--- Excerpt provided ---
+---+
Next Steps for Housing Advocates
In the wake of SB50’s shelving, housing advocates who put so much time into the CASA Compact process and SB50 cannot walk away. That would mean accepting the untenable housing status quo. So what are potential next steps?
California’s SB50, like 2018’s SB827, recognized that cities have not produced enough housing and that state intervention is required. But now that the state’s legislative leadership has twice rebuffed this approach, we need to assess whether the coalition that boosted SB50 can win in cities.
Since I just wrote a book on how progressive cities can expand housing options for the working and middle-class (Generation Priced Out: Who Gets to Live in the New Urban America) it’s not surprising that I think local success can be had.
Not in Palo Alto. Or Beverly Hills. Or in Orinda and other upscale cities that take pride in exclusionary single-family zoning. But potentially in San Francisco, Berkeley, Oakland, San Jose and other cities across the state.
The goal should be placing land use measures on the November 2020 ballot.
Two questions surround such plans:
- Will the initiatives maintain SB50’s broad rezoning of transit corridors or be more limited?
- Who will fund these local initiatives?
Who Will Fund the Campaigns?
I see funding as the primary hurdle. It won’t take a lot of money to qualify an initiative and run a fall campaign. But raising funds during national, state and local election cycles is difficult. Groups have a lot of other electoral priorities and most individual donors prefer giving to candidates. Getting funding for a rezoning initiative would require groups connected to the CASA Compact process stepping up to the plate.
Are there people or groups with resources who see rezoning single family home neighborhoods for fourplexes and/or upzoning transit corridors as so important that they will invest funds to make it happen? I encourage readers to start thinking of those who fit this requirement.
I argue in The Activist’s Handbook against launching initiative campaigns without knowing the funding will be there. It would be a huge mistake to start gathering signatures on a local upzoning measure without having the funds committed for qualifying it and running a winning campaign.
What Will the Initiatives Address?
+---+
--- Provided records ---
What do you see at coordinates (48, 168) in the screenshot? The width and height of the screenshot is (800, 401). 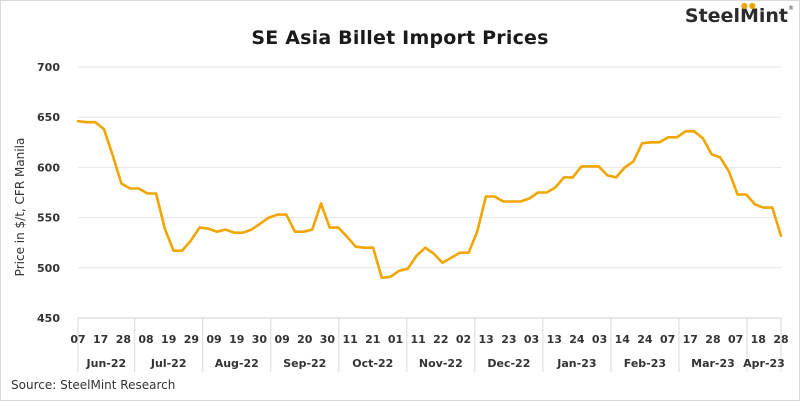 I see `y-tick-label: 600` at bounding box center [48, 168].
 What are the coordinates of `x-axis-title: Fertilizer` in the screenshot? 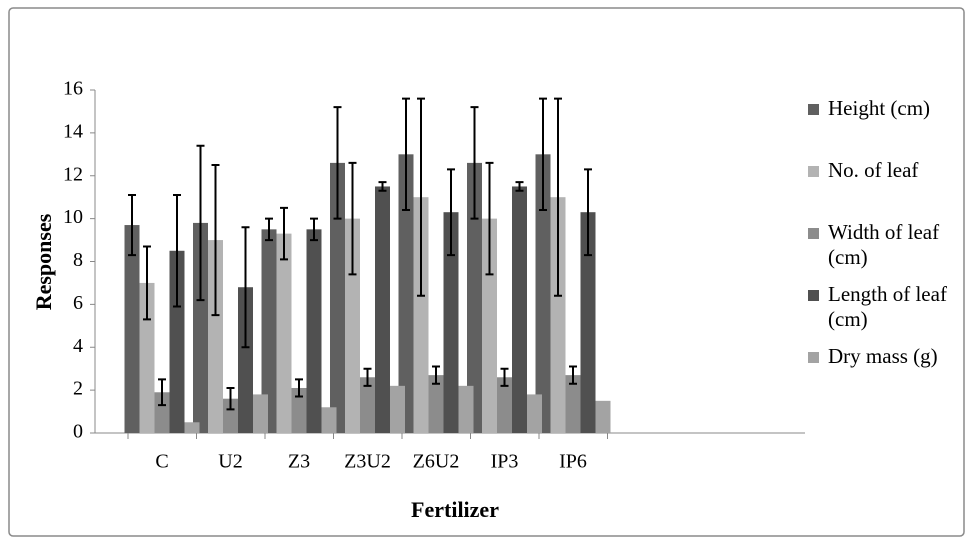 It's located at (455, 510).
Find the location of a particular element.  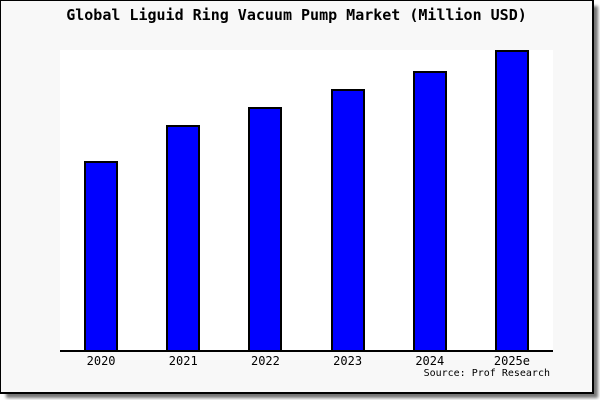

x-tick-label: 2021 is located at coordinates (183, 361).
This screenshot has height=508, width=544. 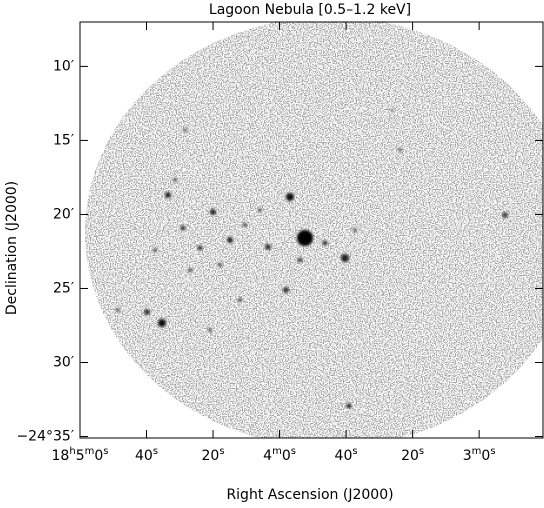 I want to click on chart-title: Lagoon Nebula [0.5–1.2 keV], so click(x=310, y=10).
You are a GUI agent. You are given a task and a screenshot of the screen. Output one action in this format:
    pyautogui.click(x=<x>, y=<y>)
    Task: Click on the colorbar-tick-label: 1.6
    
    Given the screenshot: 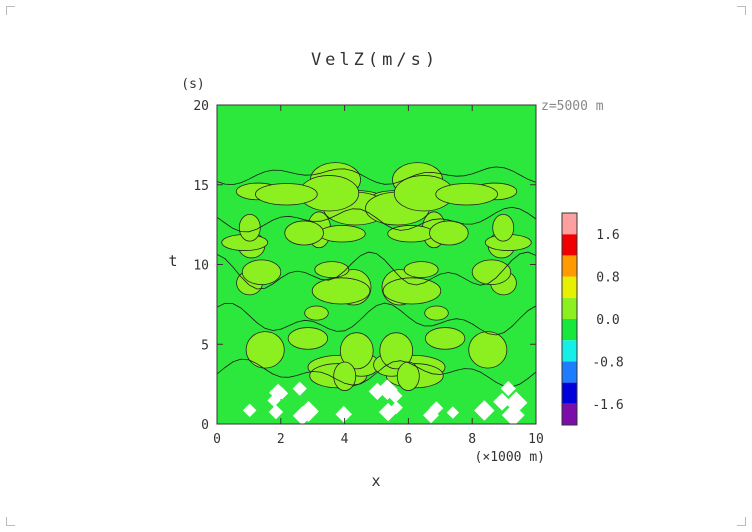 What is the action you would take?
    pyautogui.click(x=608, y=236)
    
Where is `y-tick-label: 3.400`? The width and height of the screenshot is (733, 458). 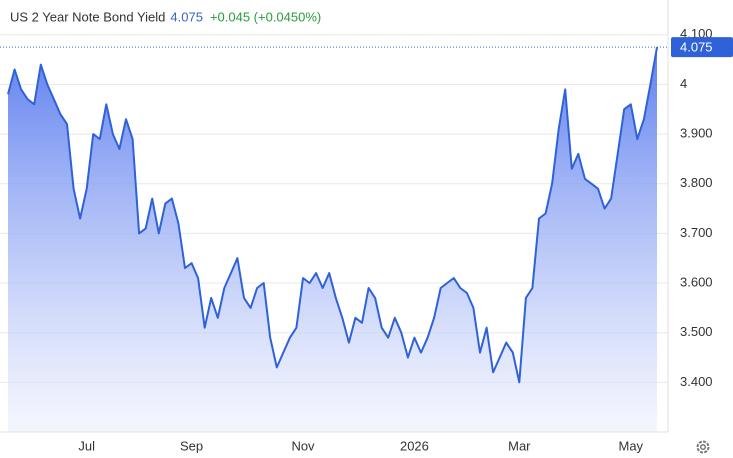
+---+
--- Exercise requirements ---
• 1. In the article on next steps for housing advocates, which ballot does the author say land use measures should be placed on?
• 2. From the article on next steps for housing advocates, copy the passage starting with "Two questions surround" and going on through "to the plate.".
• 3. Continue the article on next steps for housing advocates from where it stops.

--- Outputs for the tasks ---
• 1. The November 2020 ballot.

• 2.
Two questions surround such plans:
- Will the initiatives maintain SB50’s broad rezoning of transit corridors or be more limited?
- Who will fund these local initiatives?
Who Will Fund the Campaigns?
I see funding as the primary hurdle. It won’t take a lot of money to qualify an initiative and run a fall campaign. But raising funds during national, state and local election cycles is difficult. Groups have a lot of other electoral priorities and most individual donors prefer giving to candidates. Getting funding for a rezoning initiative would require groups connected to the CASA Compact process stepping up to the plate.

• 3.
I believe San Francisco and Berkeley voters would back an initiative opening up all neighborhoods to fourplexes, triplexes and “missing middle” housing. But is it worth the time and money to promote a measure limited to this?
Berkeley’s City Council could very well pass such a “missing middle” measure this year. And with SB50 not an issue San Francisco’s Board of Supervisors could do so as well (as I describe in Generation Priced Out, cities across the nation are opening up single-family zoned neighborhoods to such housing).
Increasing housing density on or near transit corridors through a local ballot initiative difficult.
The challenge is the complex ballot language required. My core rule for successful ballot measures in The Activist’s Handbook is “Keep it Simple;” unfortunately, that’s not possible when “transit corridors” and other terms are not clear to many voters and it is easy for opponents to lie about the actual impacts (as they did with SB50 by falsely claiming it promoted highrises).
I could see a winning ballot measure focusing only on high volume traffic corridors like San Francisco’s Geary Street or Berkeley’s University and San Pable Avenues. But this likely requires a broad CASA-like Bay Area coalition to join local activists in these city campaigns, as neighborhood opposition could be fierce.
The debate over SB50 has made the exclusion of new apartments in most of San Francisco and other cities a front-burner issue. Do San Francisco’s “progressive” supervisors want to openly oppose new apartments in their districts, including all affordable apartments? I don’t think so. And a properly framed ballot measure (or legislation) addressing exclusionary zoning can prevail.
Could a ballot measure increasing housing density win in Los Angeles? It would be tough. But given Mayor Garcetti’s expression of disappointment after SB50’s shelving he might be open to taking the lead on some reforms.
California’s Housing Future
It’s clear from the lack of alternatives that California’s Democratic political leadership failed big time in not getting a version of SB50 enacted. Even if local ballot measures replicating some of SB50’s provisions passed in November 2020, too few cities would be impacted to boost housing supply to meet California’s needs.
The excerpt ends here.